A handful of grassroots pro-choice protests have been organized for Friday's opening night.
Cineplex, Canada’s largest chain of movie theatres, has defended its choice to show Unplanned at 14 of its some 1,700 locations. When Refinery29 reached out for comment, a Cineplex representative directed us to an open letter written by Cineplex president and CEO Ellis Jacob and published on Twitter. “The decision to move forward with screenings of this particular film was a complicated one and it was not made easily or lightly,” In this instance, he added, “many of us will have to set aside our own personal beliefs and remember that living in a country that censors content, opinions and points of view because they are different from our own is not a country that any of us would want to live in.”

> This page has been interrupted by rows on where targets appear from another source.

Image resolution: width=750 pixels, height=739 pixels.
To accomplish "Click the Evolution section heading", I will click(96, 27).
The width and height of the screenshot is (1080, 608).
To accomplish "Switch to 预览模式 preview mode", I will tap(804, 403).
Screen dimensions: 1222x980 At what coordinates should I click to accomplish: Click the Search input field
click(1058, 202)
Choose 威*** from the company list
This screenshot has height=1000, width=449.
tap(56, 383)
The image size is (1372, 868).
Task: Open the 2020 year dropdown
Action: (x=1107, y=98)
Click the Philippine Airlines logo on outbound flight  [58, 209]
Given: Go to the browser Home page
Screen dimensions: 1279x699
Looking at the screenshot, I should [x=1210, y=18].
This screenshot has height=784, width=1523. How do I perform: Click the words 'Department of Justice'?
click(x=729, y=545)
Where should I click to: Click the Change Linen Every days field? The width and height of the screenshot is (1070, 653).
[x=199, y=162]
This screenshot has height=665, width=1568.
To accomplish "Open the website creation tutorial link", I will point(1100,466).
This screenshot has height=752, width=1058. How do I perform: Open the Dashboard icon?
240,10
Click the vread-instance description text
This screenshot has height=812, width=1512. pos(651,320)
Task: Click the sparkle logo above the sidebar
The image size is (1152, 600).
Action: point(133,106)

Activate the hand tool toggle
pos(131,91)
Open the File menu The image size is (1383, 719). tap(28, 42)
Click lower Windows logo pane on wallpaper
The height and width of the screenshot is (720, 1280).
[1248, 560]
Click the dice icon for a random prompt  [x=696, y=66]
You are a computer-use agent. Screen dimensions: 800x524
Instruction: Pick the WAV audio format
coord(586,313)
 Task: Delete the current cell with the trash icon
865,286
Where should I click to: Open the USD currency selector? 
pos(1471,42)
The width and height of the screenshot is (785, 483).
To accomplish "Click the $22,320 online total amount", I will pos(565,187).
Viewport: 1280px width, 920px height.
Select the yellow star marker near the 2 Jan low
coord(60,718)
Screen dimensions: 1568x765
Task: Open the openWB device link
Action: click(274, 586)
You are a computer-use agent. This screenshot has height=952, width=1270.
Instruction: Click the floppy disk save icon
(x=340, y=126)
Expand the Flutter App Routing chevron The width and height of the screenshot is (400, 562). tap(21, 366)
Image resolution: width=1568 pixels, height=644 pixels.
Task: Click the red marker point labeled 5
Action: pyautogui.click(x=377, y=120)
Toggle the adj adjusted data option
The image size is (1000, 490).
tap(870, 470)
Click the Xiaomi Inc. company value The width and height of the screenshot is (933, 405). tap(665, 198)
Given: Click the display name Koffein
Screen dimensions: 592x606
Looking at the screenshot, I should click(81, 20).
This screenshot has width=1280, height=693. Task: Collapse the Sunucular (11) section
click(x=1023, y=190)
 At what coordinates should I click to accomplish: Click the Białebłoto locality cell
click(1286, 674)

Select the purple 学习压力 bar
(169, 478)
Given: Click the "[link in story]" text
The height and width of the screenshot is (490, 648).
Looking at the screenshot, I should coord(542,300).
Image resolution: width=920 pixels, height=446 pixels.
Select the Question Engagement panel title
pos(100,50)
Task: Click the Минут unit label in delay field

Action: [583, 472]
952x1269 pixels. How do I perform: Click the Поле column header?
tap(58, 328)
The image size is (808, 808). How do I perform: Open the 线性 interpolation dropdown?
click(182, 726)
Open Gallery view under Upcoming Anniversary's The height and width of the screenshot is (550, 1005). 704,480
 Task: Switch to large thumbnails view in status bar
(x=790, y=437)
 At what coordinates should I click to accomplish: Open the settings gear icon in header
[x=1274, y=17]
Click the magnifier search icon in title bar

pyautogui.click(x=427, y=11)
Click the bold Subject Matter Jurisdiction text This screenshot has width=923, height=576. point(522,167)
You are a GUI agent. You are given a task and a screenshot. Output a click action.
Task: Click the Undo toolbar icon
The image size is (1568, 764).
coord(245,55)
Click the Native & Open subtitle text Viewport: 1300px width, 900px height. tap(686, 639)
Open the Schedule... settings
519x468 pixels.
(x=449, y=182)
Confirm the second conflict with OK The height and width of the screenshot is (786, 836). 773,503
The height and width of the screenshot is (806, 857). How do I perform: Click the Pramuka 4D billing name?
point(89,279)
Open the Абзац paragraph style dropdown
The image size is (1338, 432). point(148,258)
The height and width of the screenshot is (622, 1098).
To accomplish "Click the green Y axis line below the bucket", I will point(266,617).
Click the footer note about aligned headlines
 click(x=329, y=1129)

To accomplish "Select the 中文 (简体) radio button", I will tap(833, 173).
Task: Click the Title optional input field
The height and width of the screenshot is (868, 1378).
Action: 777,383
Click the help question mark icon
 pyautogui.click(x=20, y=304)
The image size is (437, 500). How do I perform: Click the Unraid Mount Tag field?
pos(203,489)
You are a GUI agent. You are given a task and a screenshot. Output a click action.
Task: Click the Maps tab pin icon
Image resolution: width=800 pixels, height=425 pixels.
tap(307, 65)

In addition to Cineplex, several independent theatres are also screening the movie, according to BJ McKelvie, president of Cinedicom, the Fredericton, NB-based company distributing the film in Canada.
McKelvie, who is also a pastor, says he approached the filmmakers directly when he learned that another Canadian distributor had shot down the Christian studio-backed film. “The movie lined up with my faith,” he says, adding that his company releases a wide variety of films. “It really is a business decision. If pro-choice groups had a movie, they could bring it to me and I would distribute that too,” he says. McKelvie, who says he’s not against a woman’s right to choose whether or not she wants an abortion, added that he can’t see the movie influencing abortion legislation in Canada. Abortion has been legal here since 1988.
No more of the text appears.